*** Data section ***
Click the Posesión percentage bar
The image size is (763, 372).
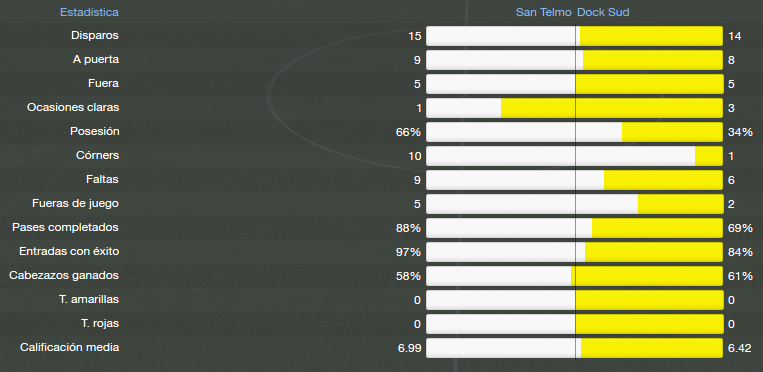point(575,132)
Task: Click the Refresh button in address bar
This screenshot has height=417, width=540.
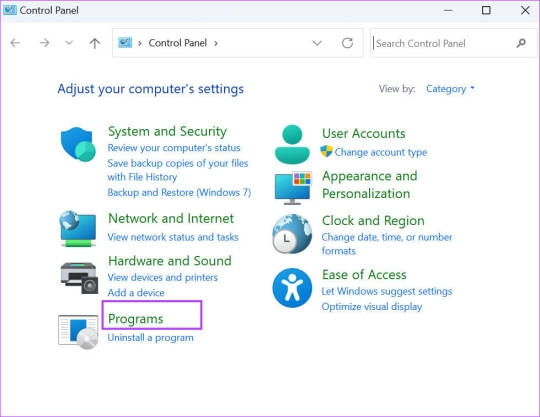Action: [x=347, y=43]
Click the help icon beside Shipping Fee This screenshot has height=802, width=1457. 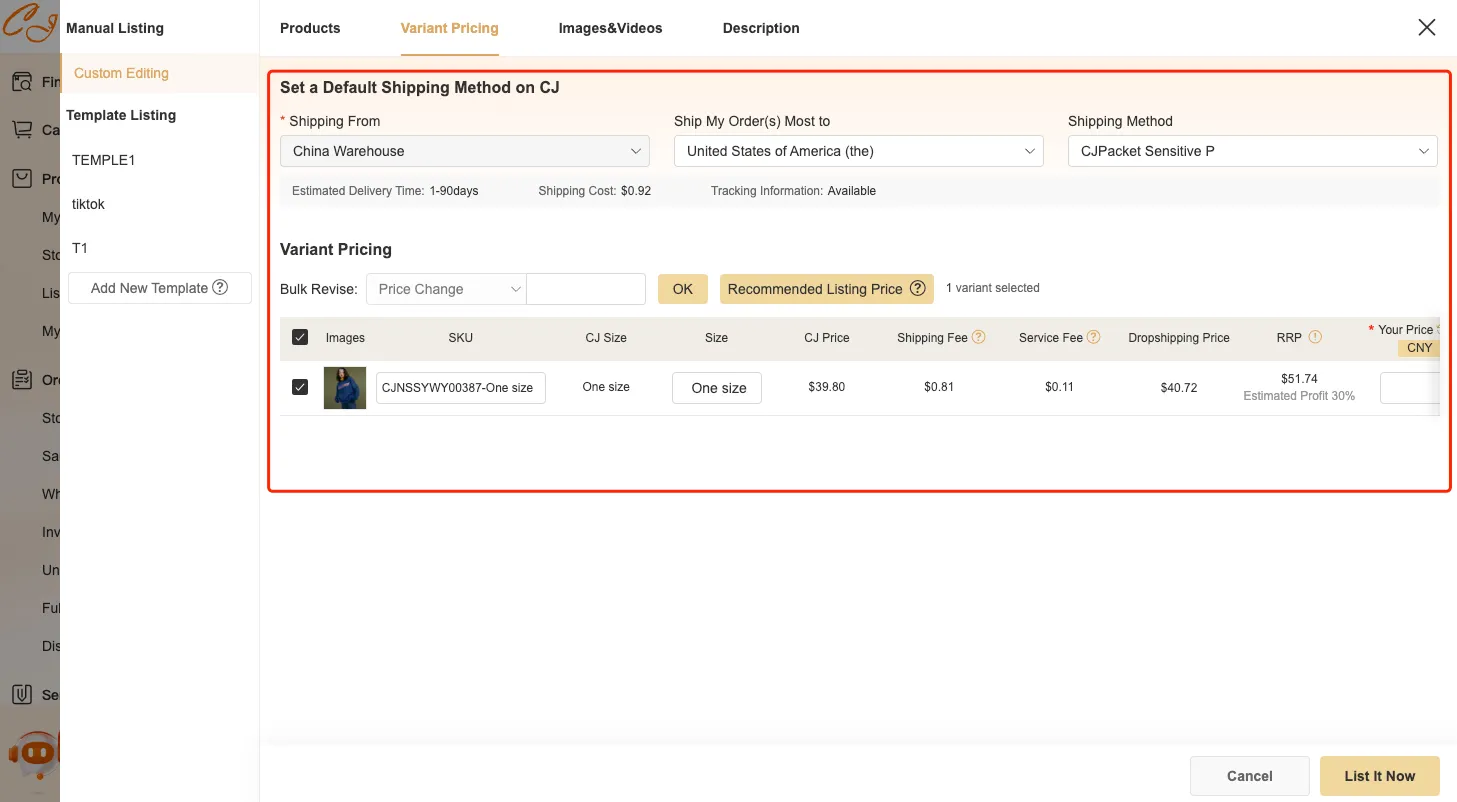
*** End of Data section ***
With the images omitted, repeat all the data word for word.

Click the Posesión percentage bar
The image size is (763, 372).
point(575,132)
Task: Click the Refresh button in address bar
This screenshot has height=417, width=540.
Action: [x=347, y=43]
Click the help icon beside Shipping Fee This screenshot has height=802, width=1457. 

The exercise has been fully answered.